Het beroep van [appellanten sub 2] is in zoverre ongegrond.
2.7. Verweerder dient ten aanzien van het beroep van [appellant sub 1] op na te melden wijze in de proceskosten te worden veroordeeld. Wat betreft het beroep van [appellanten sub 2] bestaat voor een proceskostenveroordeling geen aanleiding.

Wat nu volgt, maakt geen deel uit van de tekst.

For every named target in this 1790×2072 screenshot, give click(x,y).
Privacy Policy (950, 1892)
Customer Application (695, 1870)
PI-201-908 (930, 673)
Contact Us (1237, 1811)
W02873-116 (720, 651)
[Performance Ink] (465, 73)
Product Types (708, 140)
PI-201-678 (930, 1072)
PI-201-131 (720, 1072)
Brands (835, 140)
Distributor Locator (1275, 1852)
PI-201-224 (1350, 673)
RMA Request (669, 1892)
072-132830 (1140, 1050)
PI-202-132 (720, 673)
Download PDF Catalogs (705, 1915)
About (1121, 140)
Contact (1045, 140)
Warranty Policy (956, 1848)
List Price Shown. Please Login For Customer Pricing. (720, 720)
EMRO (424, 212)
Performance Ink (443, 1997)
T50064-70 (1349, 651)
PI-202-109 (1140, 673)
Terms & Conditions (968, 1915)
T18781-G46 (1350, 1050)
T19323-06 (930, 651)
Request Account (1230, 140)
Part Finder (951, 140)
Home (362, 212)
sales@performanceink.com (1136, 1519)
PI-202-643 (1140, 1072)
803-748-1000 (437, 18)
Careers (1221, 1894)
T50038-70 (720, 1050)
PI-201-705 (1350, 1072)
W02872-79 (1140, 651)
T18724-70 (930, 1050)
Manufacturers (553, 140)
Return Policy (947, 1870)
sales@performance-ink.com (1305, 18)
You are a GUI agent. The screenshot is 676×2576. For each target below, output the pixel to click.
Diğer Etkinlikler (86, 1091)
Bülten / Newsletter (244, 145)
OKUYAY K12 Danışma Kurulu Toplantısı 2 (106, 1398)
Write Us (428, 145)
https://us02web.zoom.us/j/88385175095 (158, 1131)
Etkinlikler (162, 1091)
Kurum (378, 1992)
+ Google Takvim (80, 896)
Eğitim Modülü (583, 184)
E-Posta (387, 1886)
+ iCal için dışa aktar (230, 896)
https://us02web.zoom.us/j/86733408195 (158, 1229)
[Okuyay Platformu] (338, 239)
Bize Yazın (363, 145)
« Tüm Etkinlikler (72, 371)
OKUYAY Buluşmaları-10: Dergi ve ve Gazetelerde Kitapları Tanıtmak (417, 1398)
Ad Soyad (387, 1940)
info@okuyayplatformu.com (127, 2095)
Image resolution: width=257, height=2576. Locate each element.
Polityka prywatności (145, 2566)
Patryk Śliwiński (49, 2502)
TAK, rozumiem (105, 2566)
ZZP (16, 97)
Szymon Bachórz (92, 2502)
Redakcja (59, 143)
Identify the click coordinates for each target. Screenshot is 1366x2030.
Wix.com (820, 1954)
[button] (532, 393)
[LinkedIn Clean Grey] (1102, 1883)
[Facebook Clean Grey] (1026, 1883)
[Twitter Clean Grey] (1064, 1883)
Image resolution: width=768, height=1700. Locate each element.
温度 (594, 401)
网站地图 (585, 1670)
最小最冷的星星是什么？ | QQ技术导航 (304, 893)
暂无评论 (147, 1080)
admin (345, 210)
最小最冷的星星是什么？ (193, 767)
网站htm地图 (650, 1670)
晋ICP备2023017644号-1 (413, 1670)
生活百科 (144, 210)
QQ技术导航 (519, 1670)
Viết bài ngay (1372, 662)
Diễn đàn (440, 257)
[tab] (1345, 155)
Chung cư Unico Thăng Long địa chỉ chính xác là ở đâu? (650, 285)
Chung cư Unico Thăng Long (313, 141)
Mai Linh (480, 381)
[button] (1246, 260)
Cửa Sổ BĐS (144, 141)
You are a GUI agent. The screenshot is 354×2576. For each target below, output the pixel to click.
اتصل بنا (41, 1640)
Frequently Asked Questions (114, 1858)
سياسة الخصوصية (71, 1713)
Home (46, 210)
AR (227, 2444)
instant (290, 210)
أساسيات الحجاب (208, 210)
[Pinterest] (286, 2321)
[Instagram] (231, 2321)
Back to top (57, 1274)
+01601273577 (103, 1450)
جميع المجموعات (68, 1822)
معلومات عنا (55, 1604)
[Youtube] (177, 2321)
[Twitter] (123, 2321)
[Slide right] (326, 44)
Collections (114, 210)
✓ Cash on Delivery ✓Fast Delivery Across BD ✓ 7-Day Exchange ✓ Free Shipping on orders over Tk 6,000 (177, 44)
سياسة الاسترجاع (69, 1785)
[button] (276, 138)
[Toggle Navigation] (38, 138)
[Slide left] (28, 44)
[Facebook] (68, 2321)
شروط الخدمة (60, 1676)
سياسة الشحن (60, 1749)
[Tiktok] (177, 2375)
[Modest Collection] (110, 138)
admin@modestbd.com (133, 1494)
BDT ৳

De Afdeling bestuursrechtspraak van de Raad van State
Recht doende in naam der Koningin:
I. verklaart het beroep van [appellant sub 1] gedeeltelijk gegrond;
II. vernietigt het besluit van het college van gedeputeerde staten van Zuid-Holland van 17 juni 2003, kenmerk DRM/ARB/02/12894A, voorzover daarbij goedkeuring is verleend aan het plandeel met de bestemming "Woondoeleinden (W)" betreffende het perceel [locatie 1] en aan het plandeel met de bestemming “Agrarische doeleinden (A)” met de subbestemming “Av: grondgebonden veehouderij” betreffende het perceel [locatie 2];
III. verklaart het beroep van [appellant sub 1] voor het overige en het beroep van [appellanten sub 2] in zijn geheel ongegrond;
IV. veroordeelt het college van gedeputeerde staten van Zuid-Holland in de door [appellant sub 1] in verband met de behandeling van het beroep gemaakte proceskosten tot een bedrag van € 644,00, welk bedrag geheel is toe te rekenen aan door een derde beroepsmatig verleende rechtsbijstand; het bedrag dient door de provincie Zuid-Holland te worden betaald aan [appellant sub 1];
V. gelast dat de provincie Zuid-Holland aan [appellant sub 1] het door hem voor de behandeling van het beroep betaalde griffierecht (€ 116,00) vergoedt.
Aldus vastgesteld door dr. D. Dolman, Voorzitter, en mr. M. Oosting en mr. H.Ph.J.A.M. Hennekens, Leden, in tegenwoordigheid van mr. A.M.E.A. Neuwahl, ambtenaar van Staat.